Referral Notes:
- NYU Langone researchers have identified a previously unrecognized population of tolerizing dendritic cells (termed tolDCs) that helps maintain tolerance to microbial and dietary antigens.
- The findings reveal a potential mechanism underlying gut microbiome-driven immune regulation.
- As a future direction, the work may help explain how gut microbes influence responses to cancer immunotherapy and transplantation, and could inform the development of new therapeutic approaches.
The gut microbiome has emerged as an important factor in determining how patients respond to cancer immunotherapy. Research shows that antibiotic exposure can diminish treatment effectiveness, while maintaining a healthy gut flora can enhance antitumor immune responses. Yet a central question remains: How do signals from gut microbes shape the immune system?
A 2025 study published in Nature may provide part of the answer. Researchers from Perlmutter Cancer Center identified a previously unknown population of immune cells in the gut—termed tolerizing dendritic cells, or tolDCs—that helps the body distinguish harmless dietary and microbial antigens from genuine threats. While the work focused on immune tolerance, the findings could help illuminate the cellular pathways through which the microbiome influences responses to cancer treatment.
“Our findings suggest that tolDCs could be harnessed to modulate cancer immunotherapy responses, autoimmune diseases, and transplantation tolerance.”
Rabi Upadhyay, MD
“Our findings suggest that tolDCs could be harnessed to modulate cancer immunotherapy responses, autoimmune diseases, and transplantation tolerance,” says study co-first author Rabi Upadhyay, MD, an assistant professor of medicine at NYU Langone Health.
Howard Hughes Medical Institute investigator Dan R. Littman, MD, PhD, the Helen L. and Martin S. Kimmel Professor of Molecular Immunology in the Department of Pathology, served as senior author.
How the Gut Teaches Immune Tolerance
Using single-cell sequencing and functional studies in mice, the investigators discovered a distinct subset of dendritic cells characterized by expression of the transcription factors PRDM16 and RORγt. These cells act as specialized regulators of immune tolerance, promoting the development of peripheral regulatory T cells (pTregs) that suppress inappropriate immune responses to food and commensal microbes.

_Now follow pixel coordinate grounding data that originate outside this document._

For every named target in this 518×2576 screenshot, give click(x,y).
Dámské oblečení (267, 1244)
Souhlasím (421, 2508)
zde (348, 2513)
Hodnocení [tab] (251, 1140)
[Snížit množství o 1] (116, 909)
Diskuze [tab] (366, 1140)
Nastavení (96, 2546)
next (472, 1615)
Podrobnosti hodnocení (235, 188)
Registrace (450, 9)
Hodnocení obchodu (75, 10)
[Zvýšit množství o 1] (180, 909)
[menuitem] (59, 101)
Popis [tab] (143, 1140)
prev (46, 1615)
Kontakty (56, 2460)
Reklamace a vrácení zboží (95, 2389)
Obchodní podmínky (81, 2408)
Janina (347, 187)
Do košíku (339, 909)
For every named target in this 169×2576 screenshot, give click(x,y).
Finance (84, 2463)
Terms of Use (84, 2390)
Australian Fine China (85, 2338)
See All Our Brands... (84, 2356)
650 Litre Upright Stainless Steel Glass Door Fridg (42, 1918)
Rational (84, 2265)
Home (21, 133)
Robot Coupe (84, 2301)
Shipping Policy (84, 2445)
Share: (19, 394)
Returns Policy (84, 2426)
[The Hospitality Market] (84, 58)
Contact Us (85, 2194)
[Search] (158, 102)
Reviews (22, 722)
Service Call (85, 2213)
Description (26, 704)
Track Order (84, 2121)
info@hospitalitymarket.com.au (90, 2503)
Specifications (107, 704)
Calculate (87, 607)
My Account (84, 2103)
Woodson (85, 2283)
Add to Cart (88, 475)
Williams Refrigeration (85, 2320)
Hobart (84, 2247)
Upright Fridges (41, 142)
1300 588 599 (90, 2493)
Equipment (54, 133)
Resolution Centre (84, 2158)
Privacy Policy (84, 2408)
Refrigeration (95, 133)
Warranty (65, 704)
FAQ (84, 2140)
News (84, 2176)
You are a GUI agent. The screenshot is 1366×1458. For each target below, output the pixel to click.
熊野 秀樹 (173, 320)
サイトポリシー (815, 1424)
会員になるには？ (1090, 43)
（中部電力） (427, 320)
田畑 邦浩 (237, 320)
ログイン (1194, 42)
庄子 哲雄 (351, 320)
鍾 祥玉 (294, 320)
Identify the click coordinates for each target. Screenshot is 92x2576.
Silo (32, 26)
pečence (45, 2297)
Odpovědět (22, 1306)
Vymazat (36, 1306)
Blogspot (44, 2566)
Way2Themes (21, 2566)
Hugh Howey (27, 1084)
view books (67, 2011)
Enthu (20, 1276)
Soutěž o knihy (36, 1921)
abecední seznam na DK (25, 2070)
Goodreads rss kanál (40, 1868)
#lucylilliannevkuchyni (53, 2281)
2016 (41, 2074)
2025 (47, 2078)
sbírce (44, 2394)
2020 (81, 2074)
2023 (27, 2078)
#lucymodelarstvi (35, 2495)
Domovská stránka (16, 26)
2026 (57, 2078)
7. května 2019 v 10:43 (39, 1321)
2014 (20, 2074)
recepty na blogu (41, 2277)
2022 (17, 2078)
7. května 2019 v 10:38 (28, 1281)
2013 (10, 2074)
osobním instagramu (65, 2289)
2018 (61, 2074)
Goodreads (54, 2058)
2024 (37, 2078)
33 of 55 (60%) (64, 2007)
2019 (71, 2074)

The researchers found that these tolerogenic dendritic cells are uniquely equipped to capture antigens in the gut and instruct T cells to adopt a regulatory phenotype. When the cells were absent, mice exhibited impaired immune tolerance and increased susceptibility to allergic inflammation. “When we genetically disrupted the cells, tolerance broke down,” says Dr. Upadhyay.
The team also identified analogous tolDC populations in human mesenteric lymph nodes, intestinal tissue, and tonsils, suggesting that the mechanism is conserved across species.
Future Directions
For oncologists, the discovery offers a new framework for understanding communication between the microbiome and the immune system.
A growing body of evidence links gut microbiome composition to outcomes with immune checkpoint inhibitors. Despite these observations, the mechanisms connecting microbial signals to systemic immunity remain incompletely understood.
By translating microbial and dietary signals into immune-regulatory programs, the newly identified cell population could help explain how the microbiome influences immune function far beyond the gastrointestinal tract. Understanding those pathways may ultimately enable researchers to develop strategies that enhance anti-cancer immunity while limiting harmful inflammation.
Future investigations will examine how gut microbes and the soluble molecules they produce interact with these tolerogenic cells. Dr. Upadhyay and colleagues are also exploring whether similar pathways influence responses to cancer immunotherapy and contribute to immune tolerance in organ transplantation.